REQUIRED TASK →
Set down each of the entries below word for word, leaving out the pictures.

[Word and item position data]
===

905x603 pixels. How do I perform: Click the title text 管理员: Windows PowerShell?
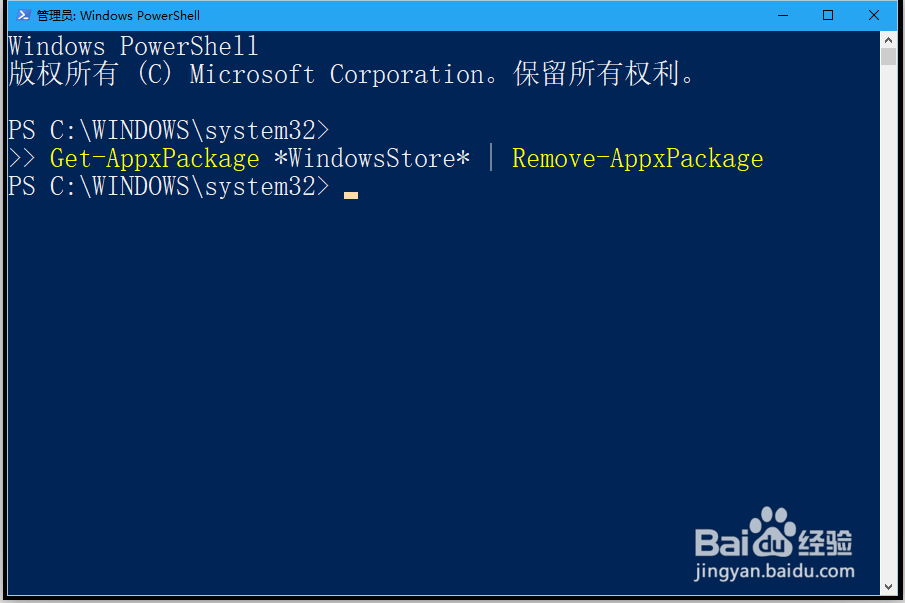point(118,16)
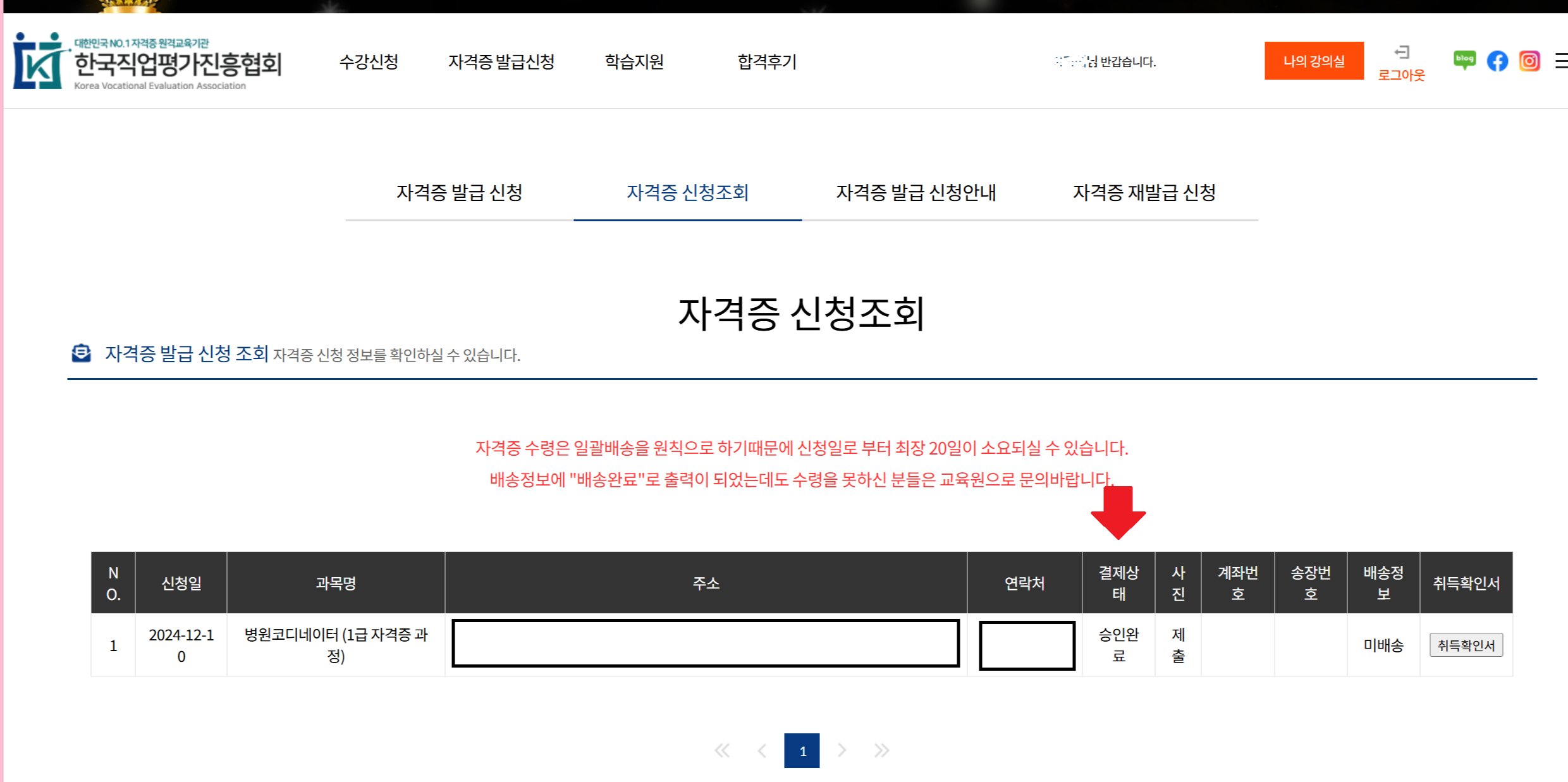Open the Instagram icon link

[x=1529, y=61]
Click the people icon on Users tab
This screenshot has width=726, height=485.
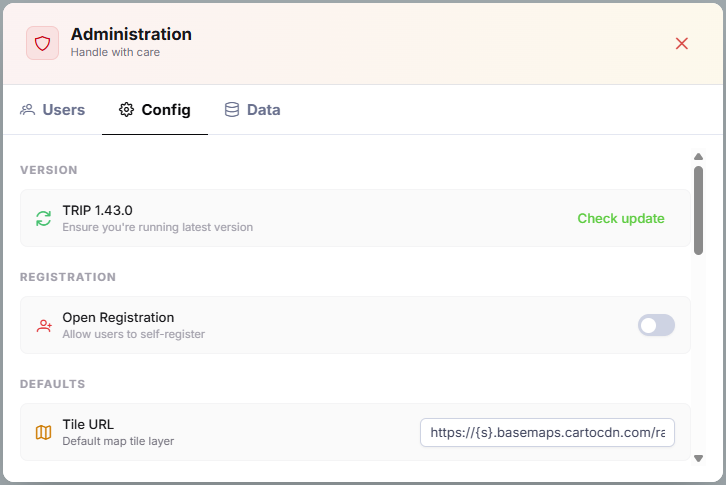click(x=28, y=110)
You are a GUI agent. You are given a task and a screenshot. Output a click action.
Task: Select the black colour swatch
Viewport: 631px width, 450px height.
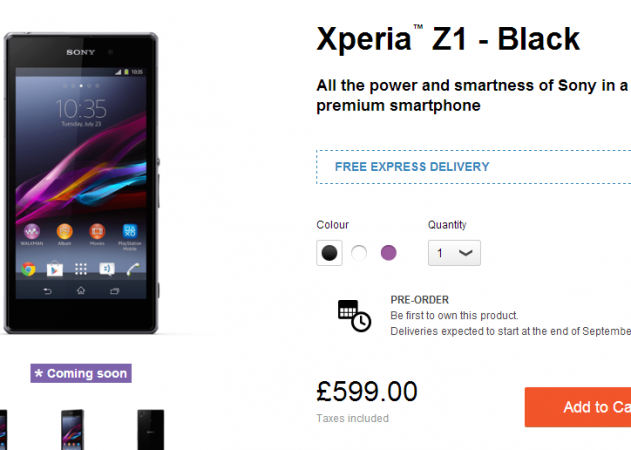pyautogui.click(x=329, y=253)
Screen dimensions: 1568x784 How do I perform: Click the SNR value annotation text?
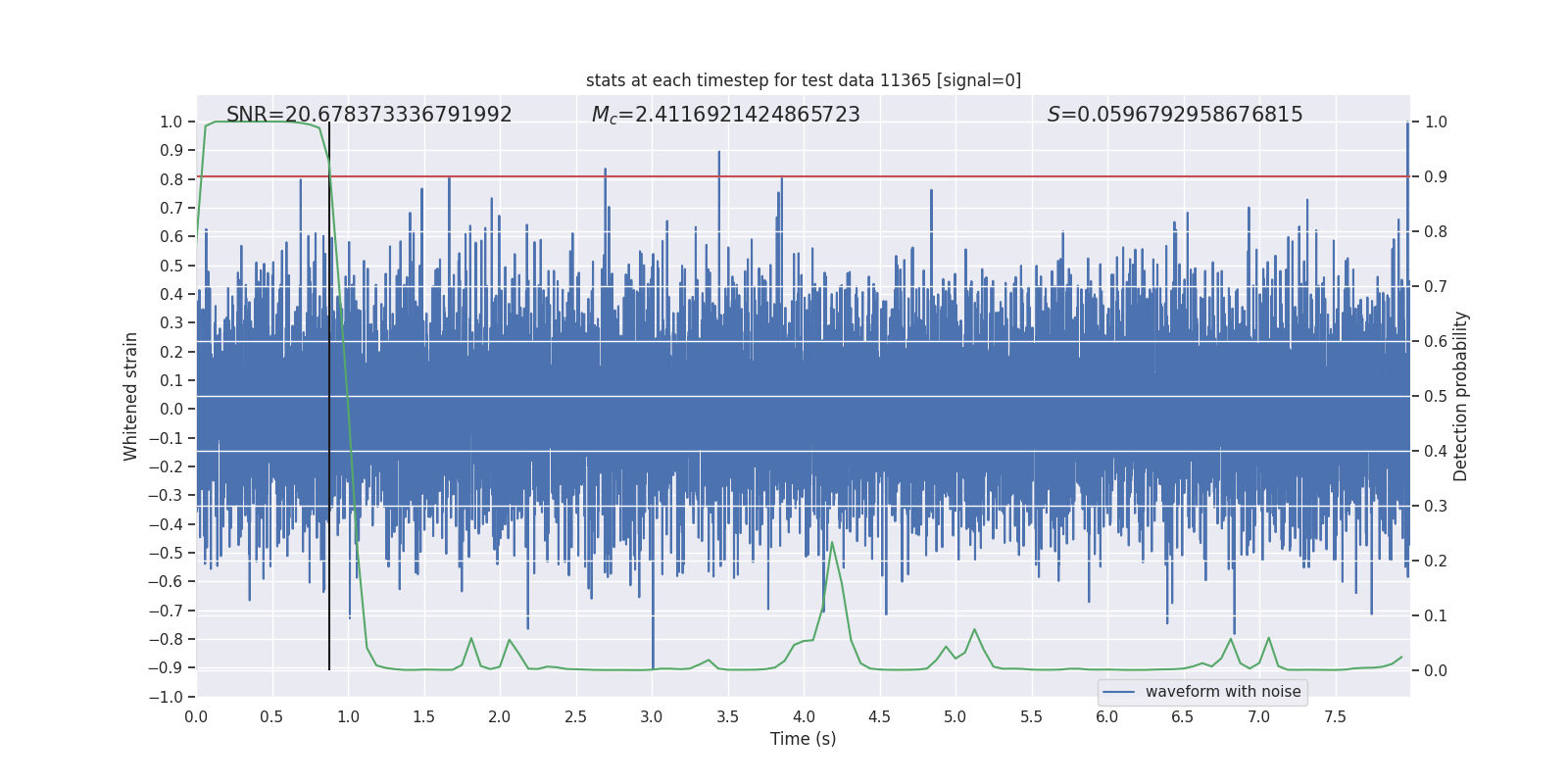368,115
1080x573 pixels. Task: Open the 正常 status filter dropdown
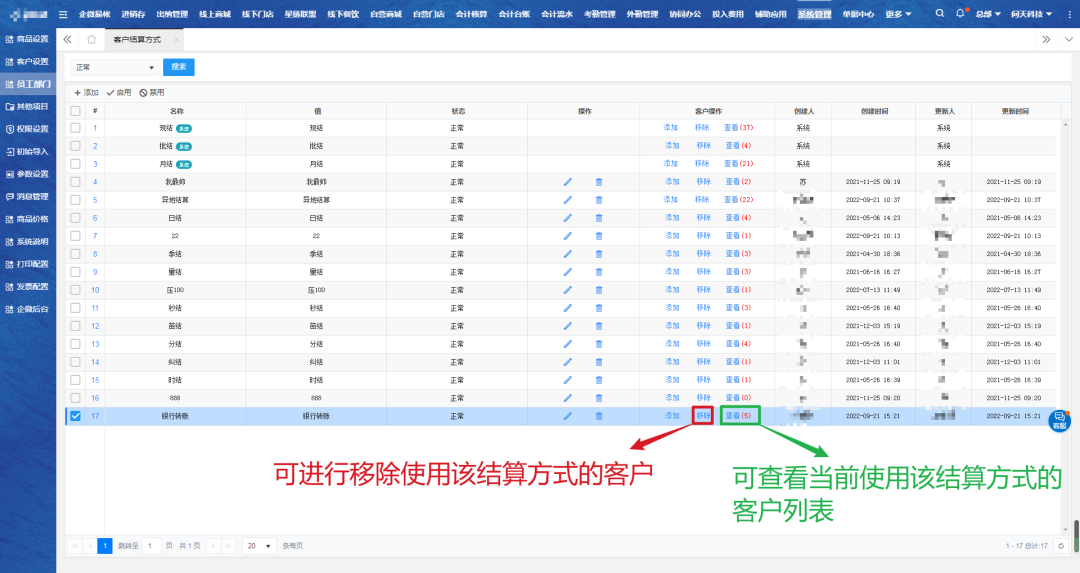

===

RESULT →
905x603 pixels. How do I perform: Click the title text 管理员: Windows PowerShell?
point(118,16)
Open the Instagram icon link

[x=1529, y=61]
Click the people icon on Users tab
This screenshot has width=726, height=485.
click(x=28, y=110)
You are a GUI agent. You are given a task and a screenshot. Output a click action.
Task: Select the black colour swatch
Viewport: 631px width, 450px height.
pyautogui.click(x=329, y=253)
Screen dimensions: 1568x784 How do I perform: Click the SNR value annotation text?
368,115
1080x573 pixels. Task: Open the 正常 status filter dropdown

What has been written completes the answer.